Lockheed Martin is investing $50 million in Saildrone, a maritime defense company that develops autonomous systems for military missions, to accelerate the development of unmanned surface vehicles equipped with advanced defense technologies.
How Does the Collaboration Support National Defense Priorities?
Saildrone said Wednesday that the investment will establish an integration team that will equip Saildrone’s Surveyor platform with the Joint Air-to-Ground Missile Quad Launcher, or JQL, missile system to meet the U.S. Navy’s requirement for an unmanned surface vehicle capable of conducting undersea surveillance, reconnaissance, attack and fleet defense activities.
The companies intend to conduct live fire demonstrations of the combined technologies in 2026.
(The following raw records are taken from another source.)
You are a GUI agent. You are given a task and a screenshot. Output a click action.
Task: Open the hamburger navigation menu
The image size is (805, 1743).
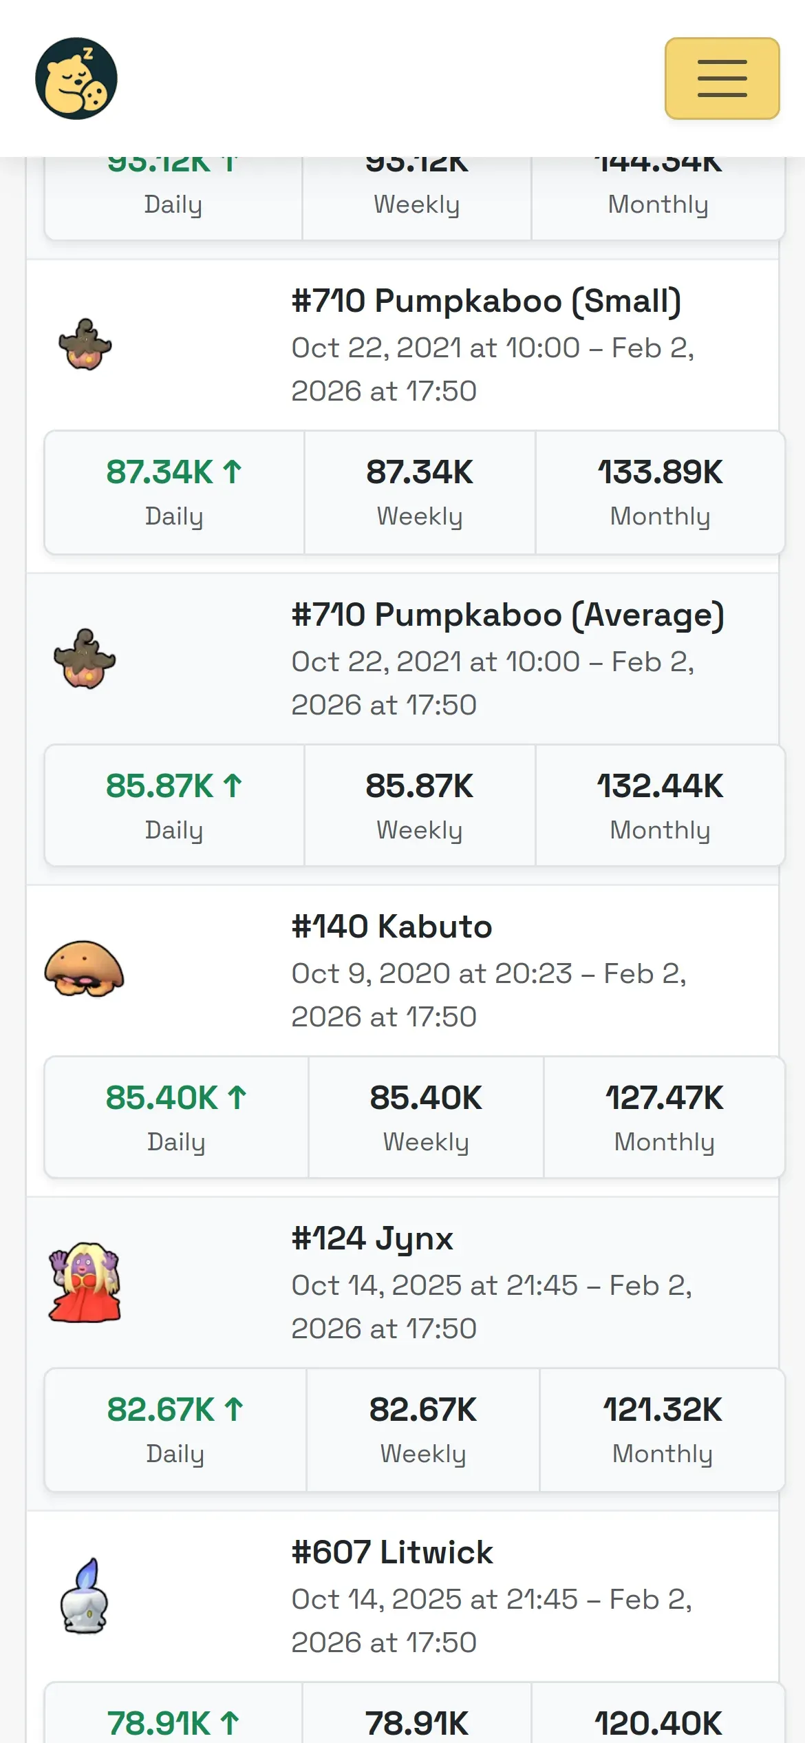point(722,78)
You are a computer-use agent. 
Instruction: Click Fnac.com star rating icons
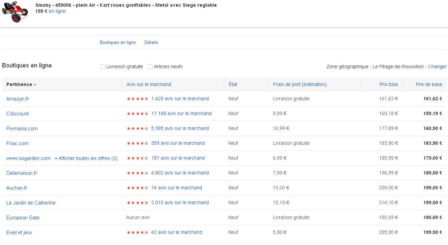pos(137,143)
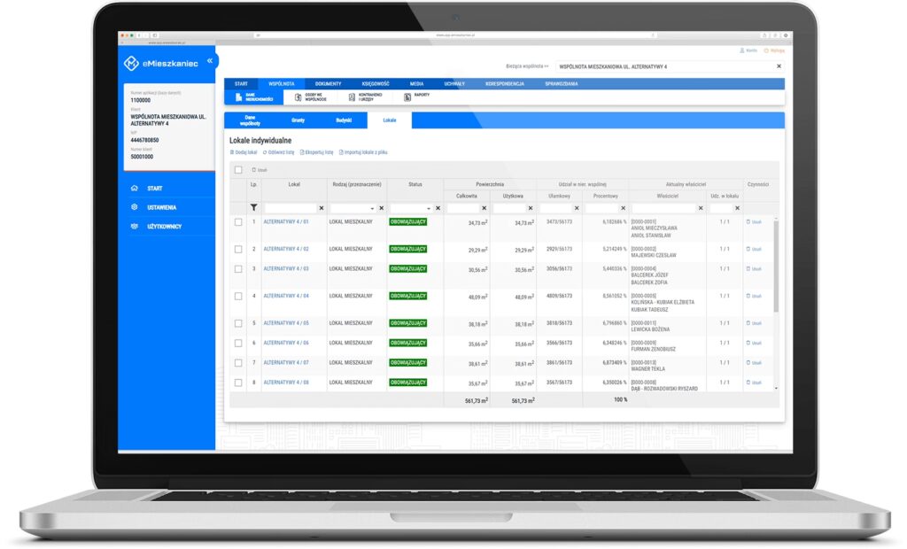The height and width of the screenshot is (549, 907).
Task: Open the Raporty submenu icon
Action: pyautogui.click(x=407, y=97)
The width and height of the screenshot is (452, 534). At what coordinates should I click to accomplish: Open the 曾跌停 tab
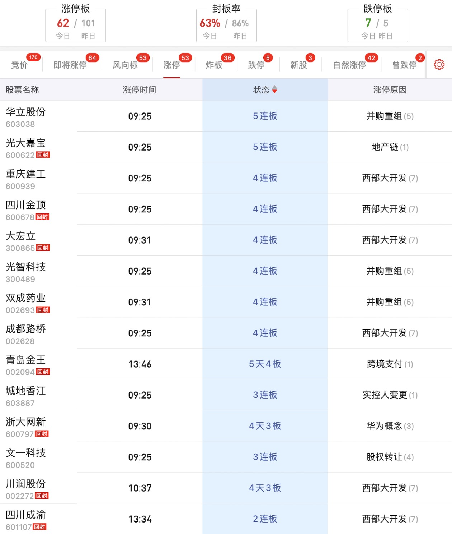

Stephanie Hill, president of Rotary and Mission Systems at Lockheed Martin and a three-time Wash100 winner, commented that the partnership answers President Donald Trump’s call to harness the collective power of industry to strengthen national defense.
“Together, we are combining the most sophisticated commercial and defense technologies to deliver a lethal naval solution at speed and scale,” she said. “The nation needs this capability to maintain dominance over our adversaries, and we will deliver it.”
Saildrone CEO Richard Jenkins called the investment transformational in an interview with Breaking Defense and said it would enable his company’s USVs to deliver a heavier impact and firepower that larger ships need.
Saildrone is currently developing larger USVs to support bigger payloads, including Lockheed’s Mk70 VLS launcher and thin line towed arrays.